El arte del Galanteo. Madrid en el siglo de Oro y su noche de San Juan (2ª Parte)

Las frondas del Manzanares eran lugares peligrosos para la virtud de las jóvenes que acudían allí, atraídas por el grato ambiente y la ocasión propicia de aquella noche de verano, animada y alegre por una tradición ancestral. La afluencia de los dos sexos en aquel lugar producía desde vulgares aventuras de tapados y tapadas dispuestos a destaparse, hasta los tiernos idilios, donde el amoroso ardor de los galanes, la dulce debilidad de las damas y el misterio nocturno, hacían verdaderos estragos. Un romance de Vargas describía acertadamente este ambiente en los siguientes versos:

Tapadas y sin tapar
Andaban por el sotillo
En la noche de San Juan
Por las riberas del río;
Niñas cual blancas palomas,
Que huyen del halcón maligno,
Deseando que el halcón
Estrechara más el sitio.

El Baile de San Antonio de la Florida. Obra de Francisco de Goya (1746-1828)

                               El Baile de San Antonio de la Florida. Obra de Francisco de Goya (1746-1828)

Como es de suponer, la licencia que aquella fiesta autorizaba fue ocasión de escándalos, pendencias, robos y homicidios. De hecho, esa fecha fue una de las más sonadas en las efemérides de la criminalidad madrileña, hasta el punto que el poder público hubo de intervenir en más de una ocasión: el 23 de junio de 1642, se ordenó por pregón general “que nadie bajase al río bajo pena de 300 ducados y vergüenza pública, para evitar las desgracias que suelen suceder en la noche de San Juan”. Y era bueno que la autoridad tomase cartas en el asunto, puesto que desde la noche de San Juan hasta la de San Pedro, una semana más tarde, la fiesta seguía casi sin interrupción para deleite de jóvenes y pesar de padres, madres y sujetavelas:

Entre la espesa arboleda,
A esta cojo y a esta pillo,
En la noche de San Pedro
Anda el diablo divertido.

El Palacio Real de Madrid al anochecer. Autor, Fernando López

                                          El Palacio Real de Madrid al anochecer. Autor: Fernando López

La mañana del 24, festividad de San Juan, desde antes de rayar el alba acudía la muchedumbre a orillas del río Manzanares (aunque también tenía gran repercusión el Prado de San Jerónimo). Era de rigor lucir en aquella mañana todas las galas disponibles: ellas, sombreros y mantellinas con plumas, joyas, puntillas y sayas de ricas telas; ellos, su ropa de más fino paño, sombreros de fieltro sujetos con rosas de diamantes, o al menos con plumas de colores, y cadenas de oro. Ambiente indicado, en fin, para encontrar la pareja adecuada, aunque para algunos la cosa ya venía trabajándose con dedicación desde varios días antes: concretamente desde el 13 de junio, fiesta de San Juan de Padua y jornada por excelencia para encontrar novio. Era bien conocida, por ejemplo, la costumbre oficial de tirar un garbanzo al ombligo del santo, y de tal manera que si la solterona acertaba conseguiría novio en ese año. Es difícil saber la efectividad de este método, y no hay constancia de que funcionase realmente.

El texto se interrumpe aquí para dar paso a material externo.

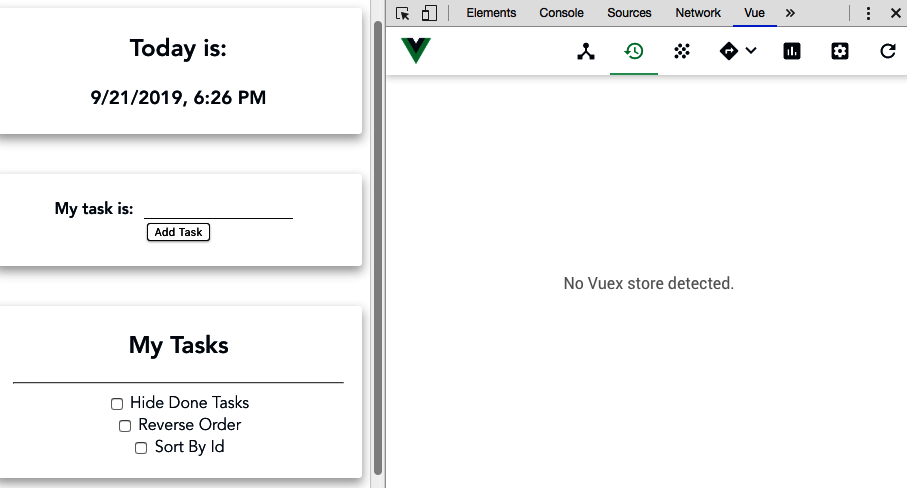907x488 pixels.
Task: Click the Add Task button
Action: coord(178,232)
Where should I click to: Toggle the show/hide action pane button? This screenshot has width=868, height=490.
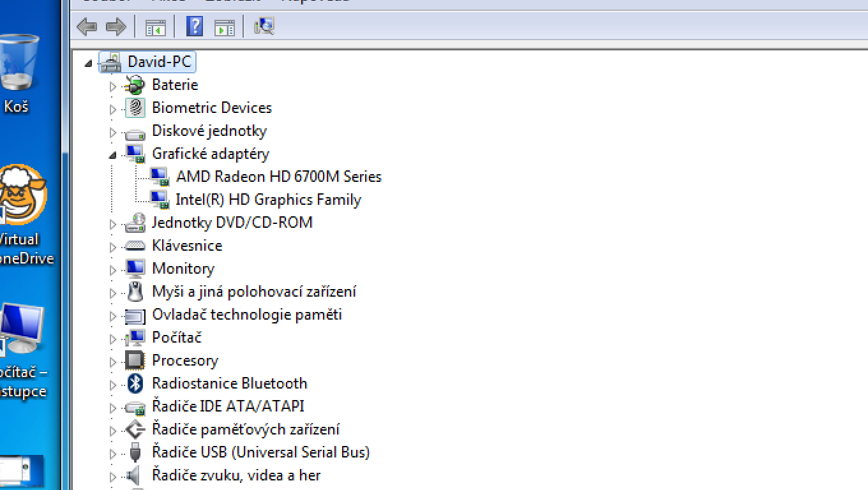tap(224, 27)
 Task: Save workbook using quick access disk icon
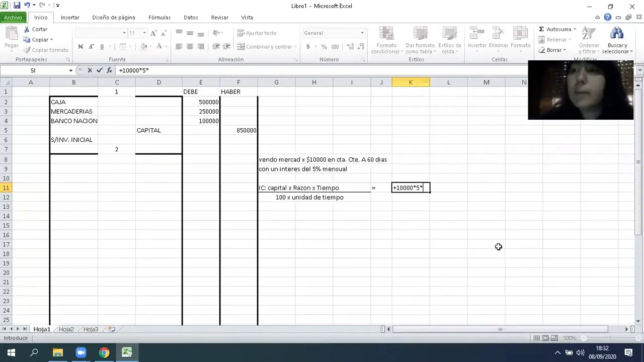[x=17, y=6]
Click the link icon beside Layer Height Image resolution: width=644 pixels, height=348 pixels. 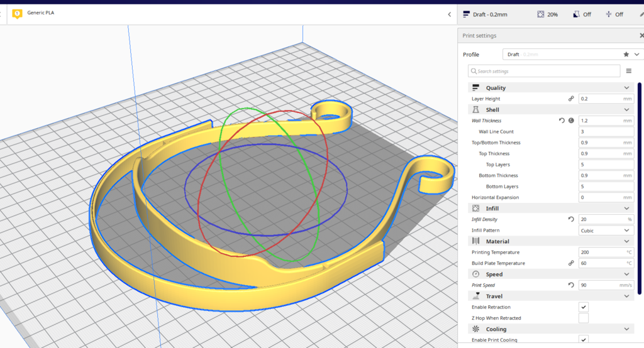point(571,99)
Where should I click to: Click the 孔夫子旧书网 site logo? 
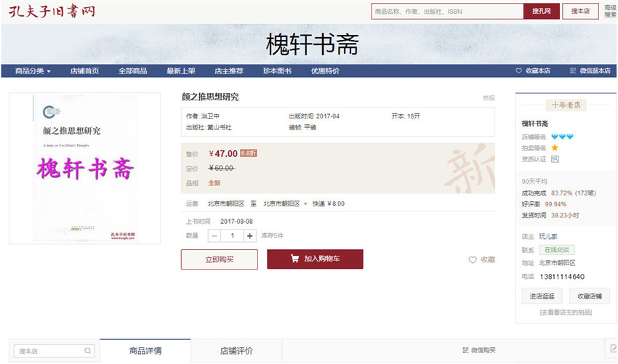52,11
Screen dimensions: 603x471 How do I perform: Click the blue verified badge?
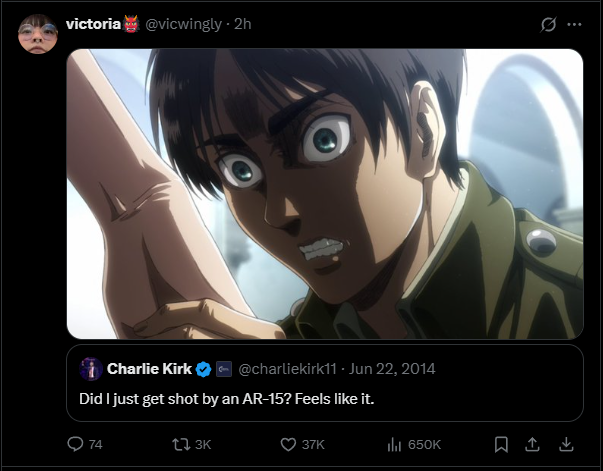203,369
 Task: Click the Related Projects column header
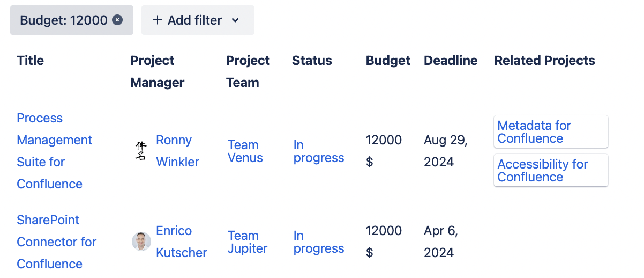click(544, 61)
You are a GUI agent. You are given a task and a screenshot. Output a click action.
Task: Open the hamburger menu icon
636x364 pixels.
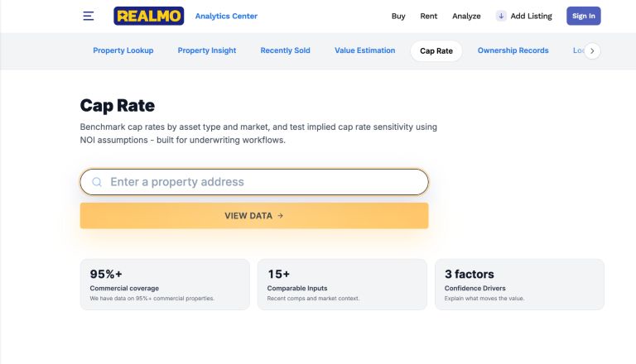click(89, 16)
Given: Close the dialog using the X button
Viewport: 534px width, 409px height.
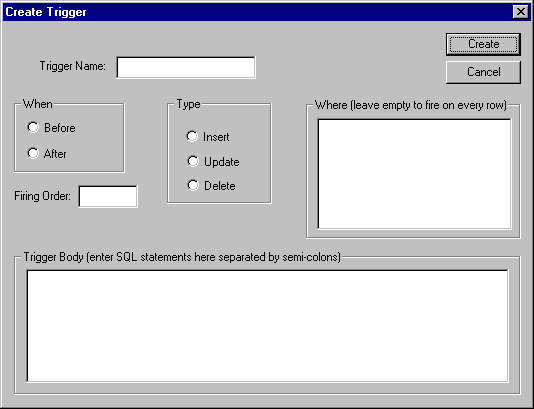Looking at the screenshot, I should 521,12.
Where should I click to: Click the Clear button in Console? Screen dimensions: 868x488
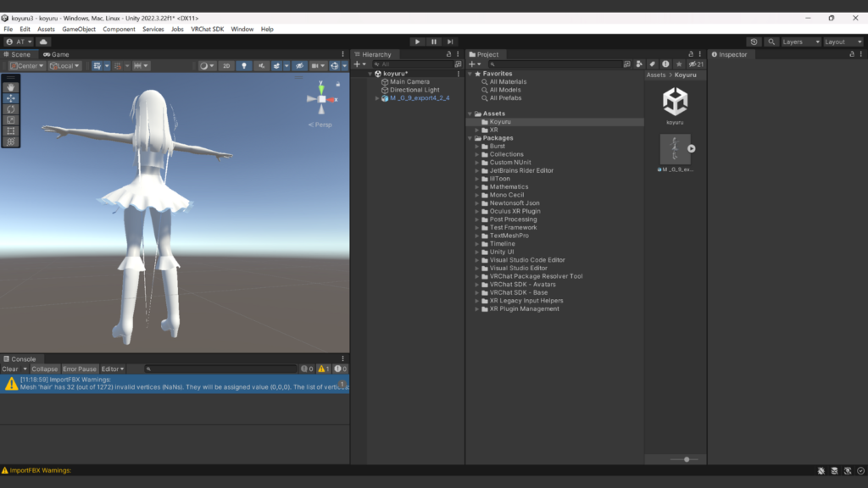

Escena festiva a orillas del Manzanares. Francisco de Goya. Óleo sobre lienzo, 1788

                           Escena festiva a orillas del Manzanares. Francisco de Goya. Óleo sobre lienzo, 1788

Las damas más elegantes paseaban en coche por las alamedas del río, mientras sus galanes iban subidos en los estribos del carruaje o a caballo. Los prados florecían de festivos corrillos al son alegre de las guitarras, mientras las mujeres bailaban sin descanso cien y una danzas picarescas, tan al gusto de aquel tiempo. En otros grupos la actividad era más funcional, y consistía básicamente en atiborrarse con las abundantes vituallas que se traían para el almuerzo: lonchas de jamón, bizcochos y abundante vino sobre todo. Las muchachas tejían coronas de rosas y claveles, que ponían en sus cabezas, y después del canto y del baile regresaban a Madrid en alegres bandadas, para llegar a sus hogares cuando el sol se ponía ya sobre el horizonte. Mientras tanto, ellos cortaban matas, ramas y cañas verdes con los que engalanaban las rejas y los umbrales de sus novias, formando en los huecos de puertas y ventanas lo que se denominó “la enramada”. Al adorno añadían diversas serenatas amorosas, ejemplos de garbo popular y de las cuales existían a miles:

Asómate a esa ventana
cara de sol te veré
y con la luz de tus ojos
un cigarro encenderé.
De tu puerta me despido
de tus cerrojos y llaves
y de ti no me despido
porque a la puerta no sales.

El parque del Retiro en Madrid. Autor, Jim Anzalone

                                                    El parque del Retiro en Madrid. Autor: Jim Anzalone

En estos menesteres del galanteo más castizo, los enamorados contrataban músicos que los acompañaban para cantar o simplemente tocar «piezas» cerca de la ventana de sus prometidas. Si una muchacha tenía más de un pretendiente y estos coincidían para rondarla, la serenata pasaba a convertirse en “coplas de pique y repique”, es decir, canciones alusivas a amoríos, cualidades, destrezas, defectos… que cada uno de los mozos cantaba para desprestigiar a su contrincante o enaltecerse delante de la afortunada. No era raro que tales encuentros fuesen calentando poco a poco el ambiente, y que el festival músico-amoroso bajo el balcón terminase como el rosario de la Aurora.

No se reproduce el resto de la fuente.